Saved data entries
────────

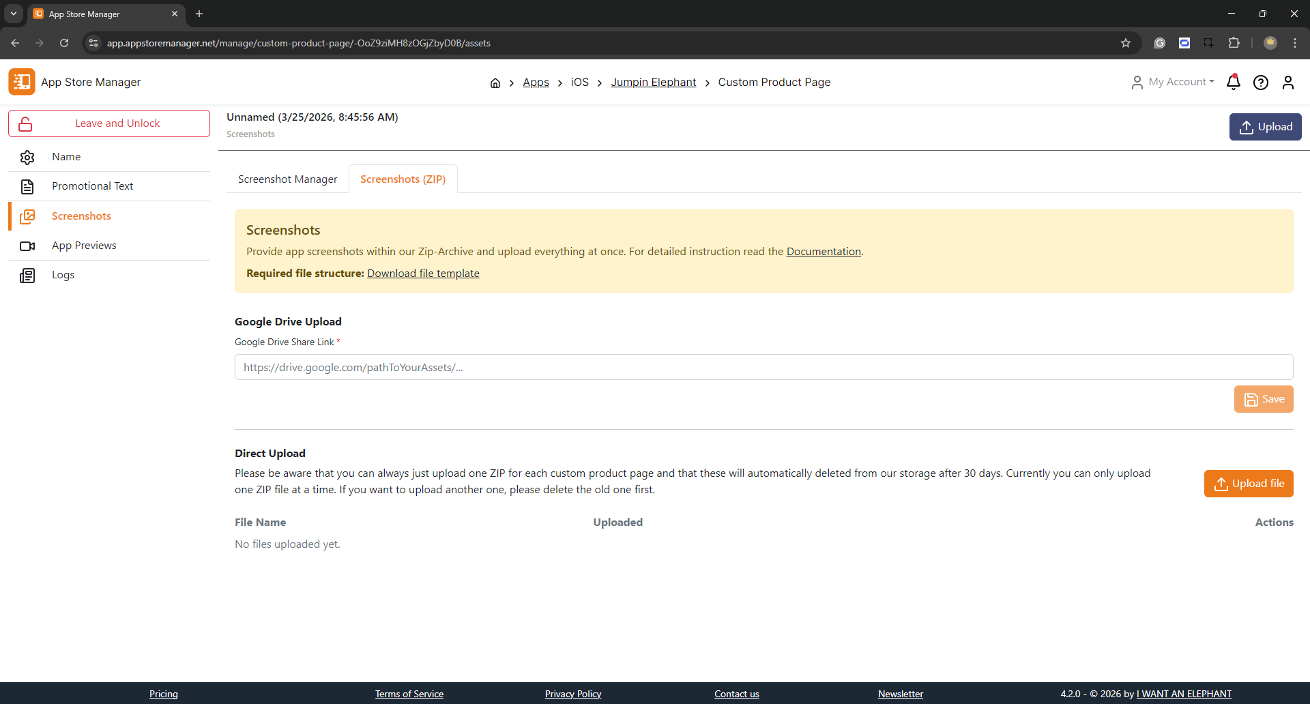
Task: Open the tab search dropdown arrow
Action: (14, 14)
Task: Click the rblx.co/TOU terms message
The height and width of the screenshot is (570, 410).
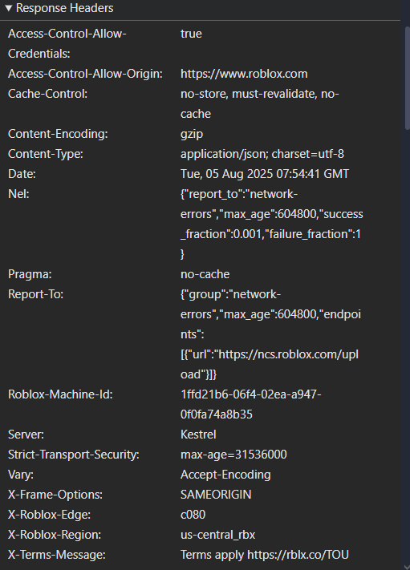Action: (265, 555)
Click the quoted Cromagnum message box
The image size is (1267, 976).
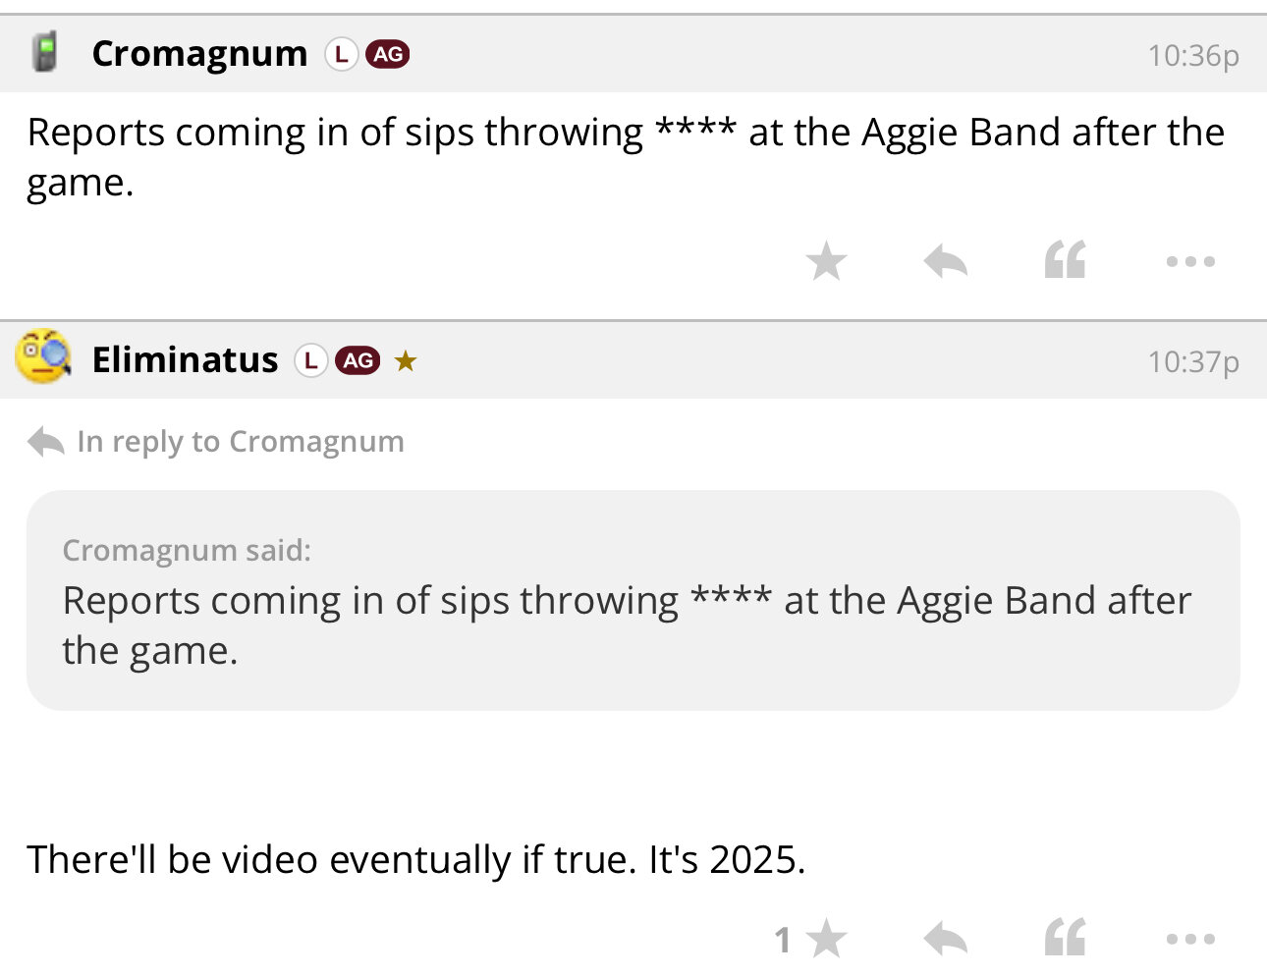pyautogui.click(x=633, y=601)
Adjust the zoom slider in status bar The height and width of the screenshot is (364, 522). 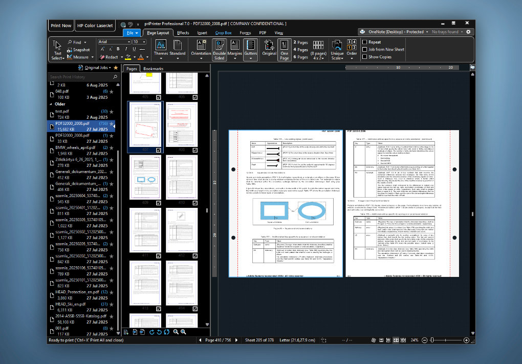pyautogui.click(x=432, y=340)
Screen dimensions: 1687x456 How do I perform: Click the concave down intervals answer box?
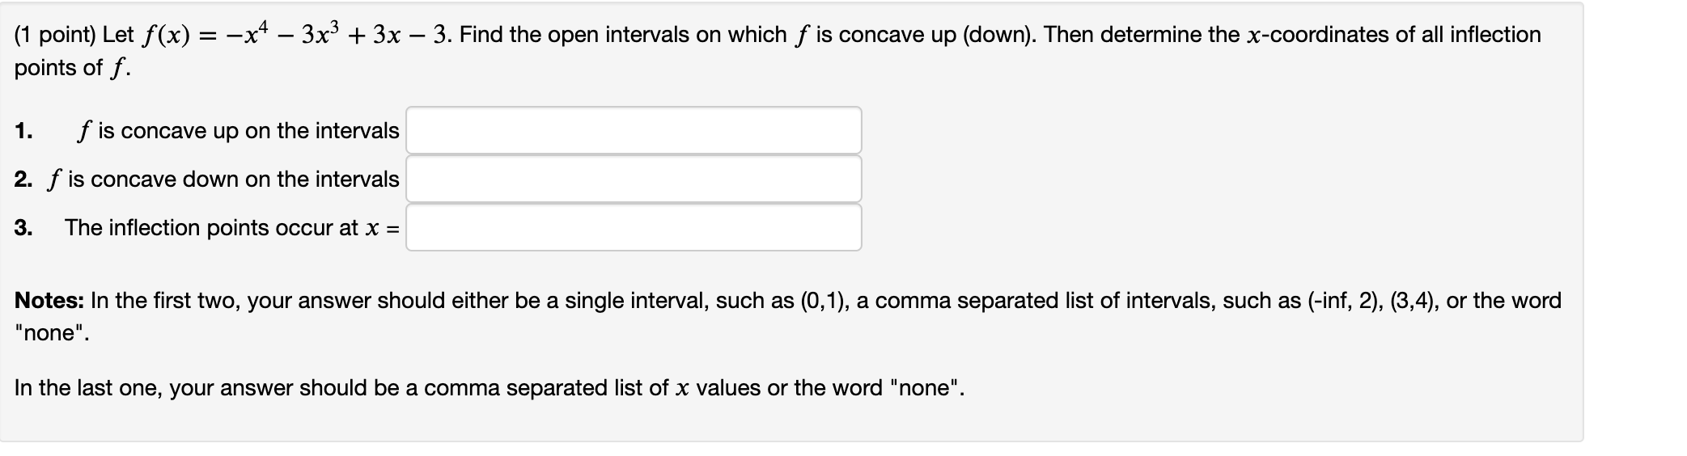(x=634, y=179)
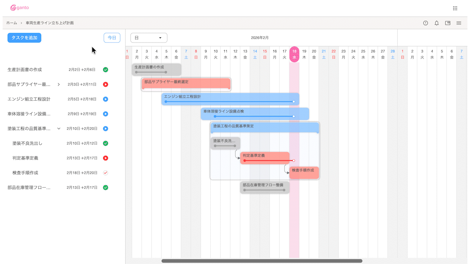Click the horizontal timeline scrollbar

pyautogui.click(x=262, y=261)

────────

◆ **TASK DIRECTIONS**: Where a line of the data contains "message", copy that line.

◆ **SOLUTION TO THIS EXERCISE**:
Task: Click the rblx.co/TOU terms message
Click the quoted Cromagnum message box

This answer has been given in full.